Research on this Topic
We would like to briefly review some of the important contributions different groups have published on this topic. Special attention should be paid to the group based in the USA and led by Dr Spodick who investigated several aspects of IAB and specifically its relation to stroke and to the electromechanical dysfunction of the left atrium associated with IAB24,25.
Daubert’s group from France, studied different aspects of atrial pacing associated with the presence of advanced IAB26.
Garcia-Cosio’s group from Spain performed interesting studies using intracardiac mapping, demonstrating the retrograde activation of the left atrium in these patients27.
Platonov and Holmqvist studied the characteristics of the P wave morphology according to the manner of atrial activation and the relation of this pattern to atrial fibrillation28,29.
In the past three years, the groups of Baranchuk and Conde from Canada and Argentina have added to the knowledge of the syndrome. Those findings considered the most important are: a) the presence of advanced IAB was a strong predictor of new atrial flutter/fibrillation post-cavotricuspid isthmus ablation for typical atrial flutter16; b) the presence of advanced IAB in patients with Chagas disease implanted with defibrillators was a strong predictor of new AF in the follow-up17; c) the presence of advanced IAB is highly prevalent in patients with sleep apnoea and this probably could explain the higher incidence of AF in these patients; d) treatment with CPAP could induce reverse atrial remodelling and resolution of IAB; and e) the presence of advanced IAB predicts new onset AF in patients with severe heart failure and RT18.
Future Directions
It is our intention to highlight the association of advanced IAB, which can be easily recognised in a surface 12-lead ECG, with atrial arrhythmias (specifically AF). Future investigations (some of them ongoing studies of our international collaboration group) should be considered:
- To create an international register that would allow for longitudinal follow-up of these patients.

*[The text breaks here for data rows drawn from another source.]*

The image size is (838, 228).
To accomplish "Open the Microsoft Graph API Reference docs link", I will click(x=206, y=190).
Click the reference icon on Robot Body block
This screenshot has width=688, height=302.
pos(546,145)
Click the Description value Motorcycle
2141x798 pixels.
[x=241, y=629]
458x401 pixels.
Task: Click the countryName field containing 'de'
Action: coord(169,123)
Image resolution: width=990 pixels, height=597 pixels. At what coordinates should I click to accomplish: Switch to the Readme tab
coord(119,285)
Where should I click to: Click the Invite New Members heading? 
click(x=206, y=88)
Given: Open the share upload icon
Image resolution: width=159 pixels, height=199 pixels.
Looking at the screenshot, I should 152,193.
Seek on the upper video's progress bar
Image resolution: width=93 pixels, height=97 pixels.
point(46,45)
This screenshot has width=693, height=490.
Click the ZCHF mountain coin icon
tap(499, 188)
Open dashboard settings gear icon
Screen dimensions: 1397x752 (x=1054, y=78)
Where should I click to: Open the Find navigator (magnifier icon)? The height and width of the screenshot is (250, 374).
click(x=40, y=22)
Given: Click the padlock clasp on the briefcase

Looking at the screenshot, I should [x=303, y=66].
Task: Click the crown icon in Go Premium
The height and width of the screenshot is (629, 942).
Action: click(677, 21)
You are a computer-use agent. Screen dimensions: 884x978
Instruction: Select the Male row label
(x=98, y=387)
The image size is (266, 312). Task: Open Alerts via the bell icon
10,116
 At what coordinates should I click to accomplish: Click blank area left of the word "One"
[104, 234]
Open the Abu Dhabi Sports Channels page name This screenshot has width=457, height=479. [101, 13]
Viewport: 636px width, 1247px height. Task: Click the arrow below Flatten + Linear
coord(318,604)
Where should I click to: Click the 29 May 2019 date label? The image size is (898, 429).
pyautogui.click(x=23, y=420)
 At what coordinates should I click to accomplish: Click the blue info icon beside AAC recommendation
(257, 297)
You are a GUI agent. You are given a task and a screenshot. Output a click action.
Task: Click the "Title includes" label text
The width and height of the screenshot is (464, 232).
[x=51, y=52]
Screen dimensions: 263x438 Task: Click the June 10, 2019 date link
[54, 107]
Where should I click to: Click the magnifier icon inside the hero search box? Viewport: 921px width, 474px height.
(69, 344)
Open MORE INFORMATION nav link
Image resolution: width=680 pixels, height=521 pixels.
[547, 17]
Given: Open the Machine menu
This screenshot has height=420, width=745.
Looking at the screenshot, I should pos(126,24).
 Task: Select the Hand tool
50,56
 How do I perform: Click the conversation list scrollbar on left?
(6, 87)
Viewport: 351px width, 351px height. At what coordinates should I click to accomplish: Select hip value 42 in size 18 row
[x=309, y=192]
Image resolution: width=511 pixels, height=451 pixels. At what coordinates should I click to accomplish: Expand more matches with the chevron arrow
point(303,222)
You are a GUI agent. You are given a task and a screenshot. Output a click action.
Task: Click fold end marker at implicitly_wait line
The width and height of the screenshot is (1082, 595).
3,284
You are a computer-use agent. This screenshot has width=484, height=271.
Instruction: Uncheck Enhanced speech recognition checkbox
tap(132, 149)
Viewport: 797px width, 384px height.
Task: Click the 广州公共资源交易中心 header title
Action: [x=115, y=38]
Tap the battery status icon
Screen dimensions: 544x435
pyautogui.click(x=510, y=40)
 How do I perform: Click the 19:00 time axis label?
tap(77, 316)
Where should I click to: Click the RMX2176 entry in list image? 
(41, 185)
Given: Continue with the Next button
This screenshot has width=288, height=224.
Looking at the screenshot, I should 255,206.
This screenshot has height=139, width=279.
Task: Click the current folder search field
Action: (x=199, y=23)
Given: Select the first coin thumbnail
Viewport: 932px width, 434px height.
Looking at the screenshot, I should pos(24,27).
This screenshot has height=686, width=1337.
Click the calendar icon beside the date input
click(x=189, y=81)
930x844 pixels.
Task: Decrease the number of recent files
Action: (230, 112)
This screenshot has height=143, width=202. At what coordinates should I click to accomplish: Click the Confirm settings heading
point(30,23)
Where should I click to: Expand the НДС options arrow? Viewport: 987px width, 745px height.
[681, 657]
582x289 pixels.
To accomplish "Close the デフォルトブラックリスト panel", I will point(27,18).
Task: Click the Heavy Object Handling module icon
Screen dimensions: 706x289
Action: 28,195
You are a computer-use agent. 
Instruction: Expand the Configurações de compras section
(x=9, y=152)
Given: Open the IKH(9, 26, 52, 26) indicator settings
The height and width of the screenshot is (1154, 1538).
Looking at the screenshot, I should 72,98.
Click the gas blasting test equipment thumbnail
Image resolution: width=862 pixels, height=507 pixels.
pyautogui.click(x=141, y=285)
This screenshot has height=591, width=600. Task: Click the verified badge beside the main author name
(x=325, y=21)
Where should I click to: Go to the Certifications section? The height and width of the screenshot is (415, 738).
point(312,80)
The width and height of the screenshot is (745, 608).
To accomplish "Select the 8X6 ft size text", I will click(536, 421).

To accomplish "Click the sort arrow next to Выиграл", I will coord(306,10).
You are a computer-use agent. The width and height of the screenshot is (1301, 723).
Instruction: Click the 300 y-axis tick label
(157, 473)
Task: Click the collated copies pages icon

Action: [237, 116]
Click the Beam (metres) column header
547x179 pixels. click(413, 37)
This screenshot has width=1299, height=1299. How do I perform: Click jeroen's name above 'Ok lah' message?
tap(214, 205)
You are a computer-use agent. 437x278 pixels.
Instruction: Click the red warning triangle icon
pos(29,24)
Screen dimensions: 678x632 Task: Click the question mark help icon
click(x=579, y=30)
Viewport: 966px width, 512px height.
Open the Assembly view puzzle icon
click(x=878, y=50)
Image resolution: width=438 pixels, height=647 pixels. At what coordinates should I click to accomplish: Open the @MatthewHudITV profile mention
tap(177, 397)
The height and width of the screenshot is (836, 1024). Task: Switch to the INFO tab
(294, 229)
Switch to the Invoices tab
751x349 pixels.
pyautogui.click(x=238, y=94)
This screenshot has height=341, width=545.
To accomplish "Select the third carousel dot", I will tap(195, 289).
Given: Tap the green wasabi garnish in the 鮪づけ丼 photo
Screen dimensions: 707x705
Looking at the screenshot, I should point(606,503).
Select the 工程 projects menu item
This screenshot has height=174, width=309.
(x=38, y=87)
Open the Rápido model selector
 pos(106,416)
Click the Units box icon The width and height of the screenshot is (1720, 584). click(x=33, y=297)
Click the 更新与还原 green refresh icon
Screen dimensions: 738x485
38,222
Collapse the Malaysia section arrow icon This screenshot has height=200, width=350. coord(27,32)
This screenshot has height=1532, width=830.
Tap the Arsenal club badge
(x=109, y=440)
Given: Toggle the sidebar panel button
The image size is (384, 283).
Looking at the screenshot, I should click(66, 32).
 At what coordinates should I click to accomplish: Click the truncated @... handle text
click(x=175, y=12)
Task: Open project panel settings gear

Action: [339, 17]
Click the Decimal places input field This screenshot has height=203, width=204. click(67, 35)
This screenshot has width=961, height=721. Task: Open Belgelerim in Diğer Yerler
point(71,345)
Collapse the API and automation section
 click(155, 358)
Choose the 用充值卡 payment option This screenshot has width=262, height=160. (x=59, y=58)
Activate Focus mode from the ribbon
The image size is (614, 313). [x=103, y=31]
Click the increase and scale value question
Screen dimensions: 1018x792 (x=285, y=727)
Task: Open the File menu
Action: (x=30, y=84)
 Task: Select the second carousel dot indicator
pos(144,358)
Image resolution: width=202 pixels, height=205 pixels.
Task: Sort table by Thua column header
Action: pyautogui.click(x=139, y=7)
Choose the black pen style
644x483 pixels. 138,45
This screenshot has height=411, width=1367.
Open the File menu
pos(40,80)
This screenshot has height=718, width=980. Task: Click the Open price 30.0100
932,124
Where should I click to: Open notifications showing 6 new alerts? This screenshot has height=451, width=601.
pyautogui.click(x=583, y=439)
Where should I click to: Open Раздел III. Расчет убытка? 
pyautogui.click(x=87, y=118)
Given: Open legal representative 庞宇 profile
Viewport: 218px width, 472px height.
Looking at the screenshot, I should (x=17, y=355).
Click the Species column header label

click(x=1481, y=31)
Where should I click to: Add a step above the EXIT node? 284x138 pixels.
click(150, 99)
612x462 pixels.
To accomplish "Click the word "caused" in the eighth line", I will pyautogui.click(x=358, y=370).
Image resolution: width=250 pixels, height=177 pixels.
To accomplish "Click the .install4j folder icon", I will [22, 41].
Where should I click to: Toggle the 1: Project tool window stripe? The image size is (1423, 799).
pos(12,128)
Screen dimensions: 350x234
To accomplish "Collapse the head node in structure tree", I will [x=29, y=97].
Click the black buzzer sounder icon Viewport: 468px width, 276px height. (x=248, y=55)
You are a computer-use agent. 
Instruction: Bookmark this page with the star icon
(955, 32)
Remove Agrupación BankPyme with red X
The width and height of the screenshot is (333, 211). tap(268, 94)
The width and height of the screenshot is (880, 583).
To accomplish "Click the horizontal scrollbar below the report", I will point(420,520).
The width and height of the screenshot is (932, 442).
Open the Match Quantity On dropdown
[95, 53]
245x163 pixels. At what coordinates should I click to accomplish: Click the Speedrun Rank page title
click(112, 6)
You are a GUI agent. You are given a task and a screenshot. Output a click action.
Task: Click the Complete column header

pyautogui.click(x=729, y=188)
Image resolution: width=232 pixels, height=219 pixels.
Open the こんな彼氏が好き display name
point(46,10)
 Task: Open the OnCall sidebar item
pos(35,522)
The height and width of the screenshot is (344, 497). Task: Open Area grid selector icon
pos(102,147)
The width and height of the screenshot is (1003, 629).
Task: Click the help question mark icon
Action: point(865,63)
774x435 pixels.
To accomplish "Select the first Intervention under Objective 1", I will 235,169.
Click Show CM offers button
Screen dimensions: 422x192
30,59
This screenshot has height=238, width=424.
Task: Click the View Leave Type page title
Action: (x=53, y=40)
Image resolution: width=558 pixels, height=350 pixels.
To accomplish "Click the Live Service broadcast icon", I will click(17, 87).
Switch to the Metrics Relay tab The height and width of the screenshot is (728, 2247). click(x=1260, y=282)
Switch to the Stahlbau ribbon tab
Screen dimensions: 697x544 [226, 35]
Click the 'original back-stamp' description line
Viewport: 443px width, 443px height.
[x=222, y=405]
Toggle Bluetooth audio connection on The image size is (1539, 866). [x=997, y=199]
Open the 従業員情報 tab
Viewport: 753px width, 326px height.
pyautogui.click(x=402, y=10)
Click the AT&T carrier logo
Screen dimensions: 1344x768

- To perform studies to evaluate the prevalence of IAB and its association with atrial arrhythmias in different clinical settings including: a) after electrical cardioversion (larger observational studies)(ongoing); b) cardiac surgery for aortic and mitral valve replacement (ongoing); c) in patients with heart failure (ongoing); d) in patients with hypertrophic cardiomyopathy and other forms of less frequent cardiomyopathies and e) in athletes.
- To determine the prevalence of IAB in special populations (i.e. atrial septum abnormalities, haemodialysis (ongoing), cryptogenec stroke, patients with fibrotic diseases).
- To study the correlation by cardiac MR between advanced IAB ECG pattern and extension of atrial fibrosis.
- To confirm the hypothesis that early intervention with arntiarrhythmic drugs may represent a reduction in the incidence of new AF.
- To determine whether patients with CHA2DS2-score > 3 and advanced IAB, regardless of the documentation of AF, would benefit from oral anticoagulation.
- To determine if there are any genetic influences.
Conclusion
Interatrial blocks are a separate entity from atrial enlargement and may be of first (partial), second degree (intermittent) or third degree (advanced). This ECG pattern may be transient, it may present simultaneously without left atrial enlargement (or not), and it may be reproduced experimentally. Advanced interatrial block presents a clear ECG pattern (P ≥120 ms with a ± morphology in leads II, III and VF).
Although all IABs are more frequently associated with atrial arrhythmia, its incidence is much higher in advanced IABs when compared with partial IABs. The presence of advanced IAB associated with supraventricular arrhythmias constitutes a true syndrome, named as Bayes’ Syndrome.
Further studies will help in characterising the syndrome in different clinical scenarios.